## Passage
An appeal was taken to this court, and the sole question is whether or not the First National Bank of Connellsville had power to pledge its property to secure the deposits of the railroad; or, to state it generally, does a national bank have power to pledge its property to secure a deposit of a private depositor?

Admittedly it has no express power, and if it has any implied power, it must be found in paragraph 7 of section 5136 of the Revised Statutes of the United States (12 US CA § 24 (7), which reads as follows: "Seventh. To exercise by its board of directors, or duly authorized officers or agents, subject to law, all such incidental powers as shall be necessary to carry on the business of banking; by discounting and negotiating promissory notes, drafts, bills of exchange, and other evidences of debt; by receiving deposits; by buying and selling exchange, coin, and bullion; by loaning money on personal security; and by obtaining, issuing, and circulating notes according to the provisions of this chapter."

Power is thus given to conduct a banking business and all incidental power necessary to carry it on. First National Bank of Charlotte v. National Exchange Bank of Baltimore, 92 U.S. 122, 23 L. Ed. 679; Aldrich v. Chemical National Bank, 176 U.S. 618, 20 S. Ct. 498, 44 L. Ed. 611. Implicit power must be found, if at all, in the words, "all such incidental powers as shall be necessary to carry on the business of banking." The final question comes to this: Is the power to pledge a bank's property to secure private deposits necessary to carry on the business of banking?

There is no evidence showing that it is necessary. On the other hand, inference is fairly reasonable that thousands of successful banks have never exercised such power. It cannot be concluded from the evidence that the exercise of such power is necessary in order to carry on the business of banking successfully.

## Work to complete
Reproduce the portion of the passage on national bank powers from "There is no" up to and including "of banking successfully.".

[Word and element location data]
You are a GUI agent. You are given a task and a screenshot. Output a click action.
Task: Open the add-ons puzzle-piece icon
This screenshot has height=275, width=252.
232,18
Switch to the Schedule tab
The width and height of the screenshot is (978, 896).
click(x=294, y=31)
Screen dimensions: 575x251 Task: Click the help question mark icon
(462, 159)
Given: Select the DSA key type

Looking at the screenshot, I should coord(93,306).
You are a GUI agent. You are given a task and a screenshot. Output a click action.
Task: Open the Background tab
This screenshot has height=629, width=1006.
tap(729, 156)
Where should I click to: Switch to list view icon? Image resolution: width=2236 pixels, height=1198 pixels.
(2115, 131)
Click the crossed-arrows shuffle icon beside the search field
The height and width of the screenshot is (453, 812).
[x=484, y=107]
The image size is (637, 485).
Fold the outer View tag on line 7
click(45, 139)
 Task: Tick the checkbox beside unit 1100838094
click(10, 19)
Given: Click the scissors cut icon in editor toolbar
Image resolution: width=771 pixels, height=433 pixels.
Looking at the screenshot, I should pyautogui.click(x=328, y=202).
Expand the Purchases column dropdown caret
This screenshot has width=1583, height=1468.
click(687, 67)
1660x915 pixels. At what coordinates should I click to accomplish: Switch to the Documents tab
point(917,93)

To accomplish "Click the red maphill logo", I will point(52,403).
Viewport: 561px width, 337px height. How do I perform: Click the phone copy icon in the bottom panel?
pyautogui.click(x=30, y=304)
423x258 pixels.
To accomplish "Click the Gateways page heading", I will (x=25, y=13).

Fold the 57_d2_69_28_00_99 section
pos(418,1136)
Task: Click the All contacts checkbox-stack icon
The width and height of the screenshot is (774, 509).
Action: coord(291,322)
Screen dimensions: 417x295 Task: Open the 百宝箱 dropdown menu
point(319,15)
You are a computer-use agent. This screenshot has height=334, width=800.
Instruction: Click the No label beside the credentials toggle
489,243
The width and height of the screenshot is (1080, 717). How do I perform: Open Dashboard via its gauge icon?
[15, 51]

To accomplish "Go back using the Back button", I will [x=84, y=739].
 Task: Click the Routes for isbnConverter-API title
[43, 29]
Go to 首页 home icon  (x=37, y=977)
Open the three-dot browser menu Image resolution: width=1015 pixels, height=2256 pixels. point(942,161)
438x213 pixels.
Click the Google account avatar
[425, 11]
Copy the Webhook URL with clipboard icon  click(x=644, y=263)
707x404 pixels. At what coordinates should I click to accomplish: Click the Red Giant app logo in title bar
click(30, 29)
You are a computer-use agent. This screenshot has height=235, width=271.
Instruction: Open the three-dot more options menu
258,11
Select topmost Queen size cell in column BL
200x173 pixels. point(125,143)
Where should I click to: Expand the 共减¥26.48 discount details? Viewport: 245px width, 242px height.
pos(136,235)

## Solution
There is no evidence showing that it is necessary. On the other hand, inference is fairly reasonable that thousands of successful banks have never exercised such power. It cannot be concluded from the evidence that the exercise of such power is necessary in order to carry on the business of banking successfully.